▸ **Exercise brief**
Reproduce all of the data below word for word, keeping every line.

-------- Information supplied

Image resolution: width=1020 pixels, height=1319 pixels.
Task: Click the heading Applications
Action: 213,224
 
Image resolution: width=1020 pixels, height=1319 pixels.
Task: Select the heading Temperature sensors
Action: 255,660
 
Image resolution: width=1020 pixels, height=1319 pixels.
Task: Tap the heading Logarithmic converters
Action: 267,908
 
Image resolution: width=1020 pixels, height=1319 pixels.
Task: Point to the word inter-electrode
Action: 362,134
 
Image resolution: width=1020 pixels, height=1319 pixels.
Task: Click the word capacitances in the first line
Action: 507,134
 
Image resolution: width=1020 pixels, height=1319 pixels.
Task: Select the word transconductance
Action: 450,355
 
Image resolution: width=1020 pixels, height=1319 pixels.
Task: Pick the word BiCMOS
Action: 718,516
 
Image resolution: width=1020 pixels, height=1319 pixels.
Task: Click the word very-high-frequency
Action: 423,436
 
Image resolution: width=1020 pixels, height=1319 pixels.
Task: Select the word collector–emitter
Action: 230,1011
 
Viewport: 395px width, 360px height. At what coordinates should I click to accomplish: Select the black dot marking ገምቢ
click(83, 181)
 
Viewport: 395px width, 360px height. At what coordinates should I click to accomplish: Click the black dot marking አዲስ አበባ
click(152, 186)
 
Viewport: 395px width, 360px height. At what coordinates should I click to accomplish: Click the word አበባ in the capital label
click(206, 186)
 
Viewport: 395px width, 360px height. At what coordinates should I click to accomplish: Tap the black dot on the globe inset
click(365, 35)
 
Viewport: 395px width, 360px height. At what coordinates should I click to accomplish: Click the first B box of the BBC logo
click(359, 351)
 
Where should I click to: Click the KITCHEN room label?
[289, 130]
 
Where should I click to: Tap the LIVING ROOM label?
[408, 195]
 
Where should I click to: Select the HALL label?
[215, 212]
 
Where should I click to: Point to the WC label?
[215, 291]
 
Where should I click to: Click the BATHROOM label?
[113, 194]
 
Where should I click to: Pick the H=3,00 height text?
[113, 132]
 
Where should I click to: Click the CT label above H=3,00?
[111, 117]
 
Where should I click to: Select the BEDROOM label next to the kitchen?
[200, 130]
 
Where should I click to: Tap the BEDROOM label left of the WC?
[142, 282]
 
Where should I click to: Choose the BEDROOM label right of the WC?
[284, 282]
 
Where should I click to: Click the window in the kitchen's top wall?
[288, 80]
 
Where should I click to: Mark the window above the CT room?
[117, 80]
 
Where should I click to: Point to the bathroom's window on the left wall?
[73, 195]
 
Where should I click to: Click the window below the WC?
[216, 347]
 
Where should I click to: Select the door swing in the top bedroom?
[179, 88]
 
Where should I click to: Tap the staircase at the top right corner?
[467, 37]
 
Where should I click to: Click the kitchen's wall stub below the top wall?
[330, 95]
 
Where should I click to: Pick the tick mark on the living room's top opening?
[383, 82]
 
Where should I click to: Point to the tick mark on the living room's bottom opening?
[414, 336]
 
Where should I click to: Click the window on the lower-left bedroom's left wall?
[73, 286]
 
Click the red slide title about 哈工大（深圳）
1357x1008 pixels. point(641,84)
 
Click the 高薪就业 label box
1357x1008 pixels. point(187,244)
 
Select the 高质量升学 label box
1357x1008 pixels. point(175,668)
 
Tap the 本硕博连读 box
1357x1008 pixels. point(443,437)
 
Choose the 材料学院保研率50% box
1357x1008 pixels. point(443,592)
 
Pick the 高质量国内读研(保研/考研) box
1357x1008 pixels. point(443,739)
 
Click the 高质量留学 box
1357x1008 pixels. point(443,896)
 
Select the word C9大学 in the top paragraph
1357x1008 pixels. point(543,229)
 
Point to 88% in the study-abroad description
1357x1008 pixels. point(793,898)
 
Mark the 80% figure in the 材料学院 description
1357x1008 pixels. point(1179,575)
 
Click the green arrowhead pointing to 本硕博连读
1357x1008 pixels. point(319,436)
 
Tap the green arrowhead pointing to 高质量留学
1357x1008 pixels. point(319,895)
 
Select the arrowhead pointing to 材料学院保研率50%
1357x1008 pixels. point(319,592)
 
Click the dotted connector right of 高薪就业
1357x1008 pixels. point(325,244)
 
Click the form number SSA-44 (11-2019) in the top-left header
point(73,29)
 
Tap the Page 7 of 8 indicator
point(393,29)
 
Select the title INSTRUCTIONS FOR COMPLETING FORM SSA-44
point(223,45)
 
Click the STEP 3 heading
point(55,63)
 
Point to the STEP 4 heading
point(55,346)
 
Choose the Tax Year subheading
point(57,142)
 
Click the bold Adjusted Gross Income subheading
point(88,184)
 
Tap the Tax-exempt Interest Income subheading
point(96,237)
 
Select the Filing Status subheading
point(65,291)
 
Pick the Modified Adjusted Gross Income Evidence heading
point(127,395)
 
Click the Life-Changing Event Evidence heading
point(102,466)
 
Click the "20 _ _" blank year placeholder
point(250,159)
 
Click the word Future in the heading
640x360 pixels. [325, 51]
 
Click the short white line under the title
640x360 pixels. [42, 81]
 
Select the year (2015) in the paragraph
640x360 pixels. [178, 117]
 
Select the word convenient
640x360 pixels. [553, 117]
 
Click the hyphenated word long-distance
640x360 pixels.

----------------

▸ **Result of this exercise**
Image resolution: width=1020 pixels, height=1319 pixels.
Task: Click the heading Applications
Action: 213,224
 
Image resolution: width=1020 pixels, height=1319 pixels.
Task: Select the heading Temperature sensors
Action: 255,660
 
Image resolution: width=1020 pixels, height=1319 pixels.
Task: Tap the heading Logarithmic converters
Action: 267,908
 
Image resolution: width=1020 pixels, height=1319 pixels.
Task: Point to the word inter-electrode
Action: 362,134
 
Image resolution: width=1020 pixels, height=1319 pixels.
Task: Click the word capacitances in the first line
Action: 507,134
 
Image resolution: width=1020 pixels, height=1319 pixels.
Task: Select the word transconductance
Action: 450,355
 
Image resolution: width=1020 pixels, height=1319 pixels.
Task: Pick the word BiCMOS
Action: 718,516
 
Image resolution: width=1020 pixels, height=1319 pixels.
Task: Click the word very-high-frequency
Action: 423,436
 
Image resolution: width=1020 pixels, height=1319 pixels.
Task: Select the word collector–emitter
Action: 230,1011
 
Viewport: 395px width, 360px height. At what coordinates should I click to accomplish: Select the black dot marking ገምቢ
click(83, 181)
 
Viewport: 395px width, 360px height. At what coordinates should I click to accomplish: Click the black dot marking አዲስ አበባ
click(152, 186)
 
Viewport: 395px width, 360px height. At what coordinates should I click to accomplish: Click the word አበባ in the capital label
click(206, 186)
 
Viewport: 395px width, 360px height. At what coordinates should I click to accomplish: Tap the black dot on the globe inset
click(365, 35)
 
Viewport: 395px width, 360px height. At what coordinates should I click to accomplish: Click the first B box of the BBC logo
click(359, 351)
 
Where should I click to: Click the KITCHEN room label?
[289, 130]
 
Where should I click to: Tap the LIVING ROOM label?
[408, 195]
 
Where should I click to: Select the HALL label?
[215, 212]
 
Where should I click to: Point to the WC label?
[215, 291]
 
Where should I click to: Click the BATHROOM label?
[113, 194]
 
Where should I click to: Pick the H=3,00 height text?
[113, 132]
 
Where should I click to: Click the CT label above H=3,00?
[111, 117]
 
Where should I click to: Select the BEDROOM label next to the kitchen?
[200, 130]
 
Where should I click to: Tap the BEDROOM label left of the WC?
[142, 282]
 
Where should I click to: Choose the BEDROOM label right of the WC?
[284, 282]
 
Where should I click to: Click the window in the kitchen's top wall?
[288, 80]
 
Where should I click to: Mark the window above the CT room?
[117, 80]
 
Where should I click to: Point to the bathroom's window on the left wall?
[73, 195]
 
Where should I click to: Click the window below the WC?
[216, 347]
 
Where should I click to: Select the door swing in the top bedroom?
[179, 88]
 
Where should I click to: Tap the staircase at the top right corner?
[467, 37]
 
Where should I click to: Click the kitchen's wall stub below the top wall?
[330, 95]
 
Where should I click to: Pick the tick mark on the living room's top opening?
[383, 82]
 
Where should I click to: Point to the tick mark on the living room's bottom opening?
[414, 336]
 
Where should I click to: Click the window on the lower-left bedroom's left wall?
[73, 286]
 
Click the red slide title about 哈工大（深圳）
1357x1008 pixels. point(641,84)
 
Click the 高薪就业 label box
1357x1008 pixels. point(187,244)
 
Select the 高质量升学 label box
1357x1008 pixels. point(175,668)
 
Tap the 本硕博连读 box
1357x1008 pixels. point(443,437)
 
Choose the 材料学院保研率50% box
1357x1008 pixels. point(443,592)
 
Pick the 高质量国内读研(保研/考研) box
1357x1008 pixels. point(443,739)
 
Click the 高质量留学 box
1357x1008 pixels. point(443,896)
 
Select the word C9大学 in the top paragraph
1357x1008 pixels. point(543,229)
 
Point to 88% in the study-abroad description
1357x1008 pixels. point(793,898)
 
Mark the 80% figure in the 材料学院 description
1357x1008 pixels. point(1179,575)
 
Click the green arrowhead pointing to 本硕博连读
1357x1008 pixels. point(319,436)
 
Tap the green arrowhead pointing to 高质量留学
1357x1008 pixels. point(319,895)
 
Select the arrowhead pointing to 材料学院保研率50%
1357x1008 pixels. point(319,592)
 
Click the dotted connector right of 高薪就业
1357x1008 pixels. point(325,244)
 
Click the form number SSA-44 (11-2019) in the top-left header
point(73,29)
 
Tap the Page 7 of 8 indicator
point(393,29)
 
Select the title INSTRUCTIONS FOR COMPLETING FORM SSA-44
point(223,45)
 
Click the STEP 3 heading
point(55,63)
 
Point to the STEP 4 heading
point(55,346)
 
Choose the Tax Year subheading
point(57,142)
 
Click the bold Adjusted Gross Income subheading
point(88,184)
 
Tap the Tax-exempt Interest Income subheading
point(96,237)
 
Select the Filing Status subheading
point(65,291)
 
Pick the Modified Adjusted Gross Income Evidence heading
point(127,395)
 
Click the Life-Changing Event Evidence heading
point(102,466)
 
Click the "20 _ _" blank year placeholder
point(250,159)
 
Click the word Future in the heading
640x360 pixels. [325, 51]
 
Click the short white line under the title
640x360 pixels. [42, 81]
 
Select the year (2015) in the paragraph
640x360 pixels. [178, 117]
 
Select the word convenient
640x360 pixels. [553, 117]
 
Click the hyphenated word long-distance
640x360 pixels.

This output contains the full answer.